Patent Publication Number: US-5522290-A

Title: Compliant pliers

Description:
BACKGROUND AND SUMMARY OF THE INVENTION 
     This invention relates to hand tools, and particularly to mechanisms for holding or gripping objects. More particularly, this invention relates to compliant pliers. 
     Traditional pliers of the type commonly found in the home or workplace are made of a rigid-body structure. The members that make up the rigid-body structure are stiff and are connected at various pivot points to gain mobility and create a mechanical advantage. Mechanical advantage is the advantage gained by use of a mechanism in transmitting force such as by manually gripping the handles of the pliers so that an object gripped by the jaws of the pliers is held tightly. 
     A compliant mechanism includes some portions that flex while the other portions remain rigid. Compliance generally is the ability of an object to yield elastically when a force is applied. 
     Early compliant pliers used living hinges to replace the pivot points found in traditional rigid-body pliers. These living hinges were very thin and therefore very flexible. Essentially, the early compliant pliers used rigid-body construction and simply replaced the conventional pivot pins with thin flexible living hinges. Unfortunately for users of such early compliant pliers, these thin living hinges lacked the ability to transmit substantial forces and often showed signs of stress marks, indicating a temporary disposable product. 
     What is needed is an improved compliant pliers that is easy to manufacture and able to transmit substantial forces. Such compliant pliers could be used for pinching, gripping, clamping, or holding a wide variety of objects. 
     In accordance with the present invention, pliers include an endless loop, a top jaw appended to the endless loop, and a bottom jaw appended to the endless loop. The endless loop includes in series a top grip handle, a spring segment, a bottom grip handle, and a compliant strip interconnecting the top and bottom grip handles.

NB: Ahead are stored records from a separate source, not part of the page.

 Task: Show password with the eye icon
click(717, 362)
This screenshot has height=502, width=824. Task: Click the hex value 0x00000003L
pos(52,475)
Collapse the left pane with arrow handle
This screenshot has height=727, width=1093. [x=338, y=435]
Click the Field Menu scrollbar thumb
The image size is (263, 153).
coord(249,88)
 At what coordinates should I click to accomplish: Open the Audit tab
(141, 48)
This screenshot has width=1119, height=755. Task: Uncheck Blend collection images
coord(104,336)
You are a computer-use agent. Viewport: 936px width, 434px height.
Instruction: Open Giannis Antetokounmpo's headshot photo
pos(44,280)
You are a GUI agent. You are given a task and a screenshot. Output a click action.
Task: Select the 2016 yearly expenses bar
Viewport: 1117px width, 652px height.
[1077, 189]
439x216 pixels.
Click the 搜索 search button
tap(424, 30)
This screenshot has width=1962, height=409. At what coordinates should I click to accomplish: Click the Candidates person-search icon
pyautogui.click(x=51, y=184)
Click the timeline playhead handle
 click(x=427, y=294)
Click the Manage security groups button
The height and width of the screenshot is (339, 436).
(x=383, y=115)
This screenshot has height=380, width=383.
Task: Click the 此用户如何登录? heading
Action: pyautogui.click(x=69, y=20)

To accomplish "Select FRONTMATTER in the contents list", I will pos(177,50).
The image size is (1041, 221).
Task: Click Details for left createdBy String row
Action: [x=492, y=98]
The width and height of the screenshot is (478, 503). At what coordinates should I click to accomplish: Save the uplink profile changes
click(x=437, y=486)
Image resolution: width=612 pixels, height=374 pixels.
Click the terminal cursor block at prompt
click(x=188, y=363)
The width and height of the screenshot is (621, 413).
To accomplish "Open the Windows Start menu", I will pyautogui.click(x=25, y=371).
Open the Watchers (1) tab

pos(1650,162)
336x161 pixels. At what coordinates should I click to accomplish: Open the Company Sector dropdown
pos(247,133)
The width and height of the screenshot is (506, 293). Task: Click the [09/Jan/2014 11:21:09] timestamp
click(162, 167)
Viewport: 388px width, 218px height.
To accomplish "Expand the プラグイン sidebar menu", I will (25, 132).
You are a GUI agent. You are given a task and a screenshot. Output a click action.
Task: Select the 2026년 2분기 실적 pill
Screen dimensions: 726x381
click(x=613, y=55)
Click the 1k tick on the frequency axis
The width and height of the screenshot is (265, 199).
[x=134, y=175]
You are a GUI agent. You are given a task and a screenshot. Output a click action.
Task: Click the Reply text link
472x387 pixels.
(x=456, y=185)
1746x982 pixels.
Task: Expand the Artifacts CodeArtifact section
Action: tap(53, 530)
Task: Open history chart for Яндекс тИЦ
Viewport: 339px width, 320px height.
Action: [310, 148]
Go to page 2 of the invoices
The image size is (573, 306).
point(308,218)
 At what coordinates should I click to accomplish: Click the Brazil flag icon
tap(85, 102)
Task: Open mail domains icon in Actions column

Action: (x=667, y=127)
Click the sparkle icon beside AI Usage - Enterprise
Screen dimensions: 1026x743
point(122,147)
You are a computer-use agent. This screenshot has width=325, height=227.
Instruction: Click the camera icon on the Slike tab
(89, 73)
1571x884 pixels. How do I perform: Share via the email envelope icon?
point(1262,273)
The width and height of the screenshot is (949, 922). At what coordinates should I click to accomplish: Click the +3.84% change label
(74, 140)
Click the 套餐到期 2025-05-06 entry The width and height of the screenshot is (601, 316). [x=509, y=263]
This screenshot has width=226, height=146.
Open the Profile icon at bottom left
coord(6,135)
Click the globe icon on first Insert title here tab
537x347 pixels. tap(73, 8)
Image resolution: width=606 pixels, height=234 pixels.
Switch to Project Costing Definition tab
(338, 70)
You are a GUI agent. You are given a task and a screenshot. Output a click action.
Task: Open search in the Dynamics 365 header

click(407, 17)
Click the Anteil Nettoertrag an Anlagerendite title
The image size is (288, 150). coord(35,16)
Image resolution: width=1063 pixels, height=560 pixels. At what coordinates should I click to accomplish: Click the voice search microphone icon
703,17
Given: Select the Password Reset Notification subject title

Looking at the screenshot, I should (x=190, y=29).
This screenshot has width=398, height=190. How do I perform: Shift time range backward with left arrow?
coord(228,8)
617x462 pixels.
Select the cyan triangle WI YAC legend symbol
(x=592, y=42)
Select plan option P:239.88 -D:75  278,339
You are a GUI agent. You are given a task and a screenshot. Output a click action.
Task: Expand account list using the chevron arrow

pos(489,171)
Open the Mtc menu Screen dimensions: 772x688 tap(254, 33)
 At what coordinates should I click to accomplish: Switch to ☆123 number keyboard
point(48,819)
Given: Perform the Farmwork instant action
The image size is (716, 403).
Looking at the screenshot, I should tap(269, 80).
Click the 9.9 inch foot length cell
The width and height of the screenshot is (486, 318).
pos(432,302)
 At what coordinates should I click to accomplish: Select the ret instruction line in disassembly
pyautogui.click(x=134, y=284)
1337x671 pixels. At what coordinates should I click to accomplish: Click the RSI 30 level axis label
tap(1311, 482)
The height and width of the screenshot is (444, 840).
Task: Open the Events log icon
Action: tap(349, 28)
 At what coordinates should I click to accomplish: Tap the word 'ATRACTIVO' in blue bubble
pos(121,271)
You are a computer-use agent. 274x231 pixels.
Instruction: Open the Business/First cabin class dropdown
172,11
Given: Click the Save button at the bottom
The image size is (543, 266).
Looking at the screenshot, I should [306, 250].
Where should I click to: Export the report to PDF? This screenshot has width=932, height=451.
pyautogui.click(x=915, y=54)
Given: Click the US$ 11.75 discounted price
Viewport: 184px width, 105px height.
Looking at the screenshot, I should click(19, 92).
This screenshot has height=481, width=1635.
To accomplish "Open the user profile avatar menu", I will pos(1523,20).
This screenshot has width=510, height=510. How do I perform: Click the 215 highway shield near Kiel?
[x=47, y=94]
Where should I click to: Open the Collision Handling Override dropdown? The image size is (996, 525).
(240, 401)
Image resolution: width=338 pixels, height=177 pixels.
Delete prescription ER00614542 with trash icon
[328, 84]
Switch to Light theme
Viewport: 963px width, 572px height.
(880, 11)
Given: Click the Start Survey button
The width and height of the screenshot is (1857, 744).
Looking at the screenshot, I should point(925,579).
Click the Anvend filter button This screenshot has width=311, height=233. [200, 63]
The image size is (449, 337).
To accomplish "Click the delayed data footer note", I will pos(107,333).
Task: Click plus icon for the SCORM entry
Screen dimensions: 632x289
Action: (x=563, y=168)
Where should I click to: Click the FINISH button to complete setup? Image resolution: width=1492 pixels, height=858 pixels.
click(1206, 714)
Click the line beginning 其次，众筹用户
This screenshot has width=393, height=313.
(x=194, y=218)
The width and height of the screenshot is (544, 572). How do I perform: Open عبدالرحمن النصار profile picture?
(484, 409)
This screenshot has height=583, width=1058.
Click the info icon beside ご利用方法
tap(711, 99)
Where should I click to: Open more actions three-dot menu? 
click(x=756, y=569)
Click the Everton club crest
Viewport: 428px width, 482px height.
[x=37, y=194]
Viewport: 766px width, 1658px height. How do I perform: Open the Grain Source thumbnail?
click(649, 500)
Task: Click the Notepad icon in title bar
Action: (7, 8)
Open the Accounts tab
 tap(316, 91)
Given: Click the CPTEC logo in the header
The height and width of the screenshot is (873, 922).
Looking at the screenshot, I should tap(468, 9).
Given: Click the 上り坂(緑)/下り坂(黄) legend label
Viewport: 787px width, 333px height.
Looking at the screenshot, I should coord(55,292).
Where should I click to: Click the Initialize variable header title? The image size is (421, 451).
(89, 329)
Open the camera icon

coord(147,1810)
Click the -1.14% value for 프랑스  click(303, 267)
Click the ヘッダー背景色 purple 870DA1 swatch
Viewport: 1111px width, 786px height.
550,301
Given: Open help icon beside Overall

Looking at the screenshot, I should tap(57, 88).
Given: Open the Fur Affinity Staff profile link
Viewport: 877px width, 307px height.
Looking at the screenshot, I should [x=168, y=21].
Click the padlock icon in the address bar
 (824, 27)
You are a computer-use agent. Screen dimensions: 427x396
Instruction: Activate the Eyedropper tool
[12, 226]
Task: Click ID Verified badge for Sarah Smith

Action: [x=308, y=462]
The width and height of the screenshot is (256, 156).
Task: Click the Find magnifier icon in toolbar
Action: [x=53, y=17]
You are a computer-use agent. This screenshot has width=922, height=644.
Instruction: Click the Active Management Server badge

The spring segment interconnects the top and bottom grip handles. 
     Each of the top and bottom jaws are appended to the compliant strip to move with the compliant strip. The pliers further includes rolling means on the top grip handle for rolling on a contact portion of the bottom grip handle to translate the compliant strip longitudinally relative to the top and bottom grip handles in response to movement of the top grip handle toward the bottom grip handle as the pliers are squeezed by a user. This will cause the top jaw to move toward the bottom jaw to grip an object positioned between the top and bottom jaws. 
     In preferred embodiments, the endless loop and the top and bottom jaws are molded of a plastics material. Preferably, the compliant strip is somewhat U-shaped and has a nearly uniform thickness. It includes a top compliant segment coupled to the top grip handle, a bottom compliant segment coupled to the bottom grip handle, and a middle compliant segment interconnecting the top and bottom compliant segments. Illustratively, the middle compliant segment is curved and has a concave surface facing toward the top and bottom grip handles. 
     Illustratively, the spring segment is C-shaped and has a concave surface facing toward the concave surface of the middle compliant segment. The spring segment is configured to urge the top and bottom grip handles normally to a spread-apart position wherein the compliant strip appended to the top and bottom grip handles is moved, causing the top and bottom jaws to move apart to an object-receiving position. 
     By manually squeezing the top and bottom grip handles together against the restoring force generated by the spring segment, a user is able to roll a curved portion of the rolling means on the top grip handle along a curved contact portion on the bottom grip portion. This rolling action causes the compliant strip to flex or deform and such movement of the compliant strip causes the top and bottom jaws appended to the compliant strip to move toward one another to an object-gripping position. 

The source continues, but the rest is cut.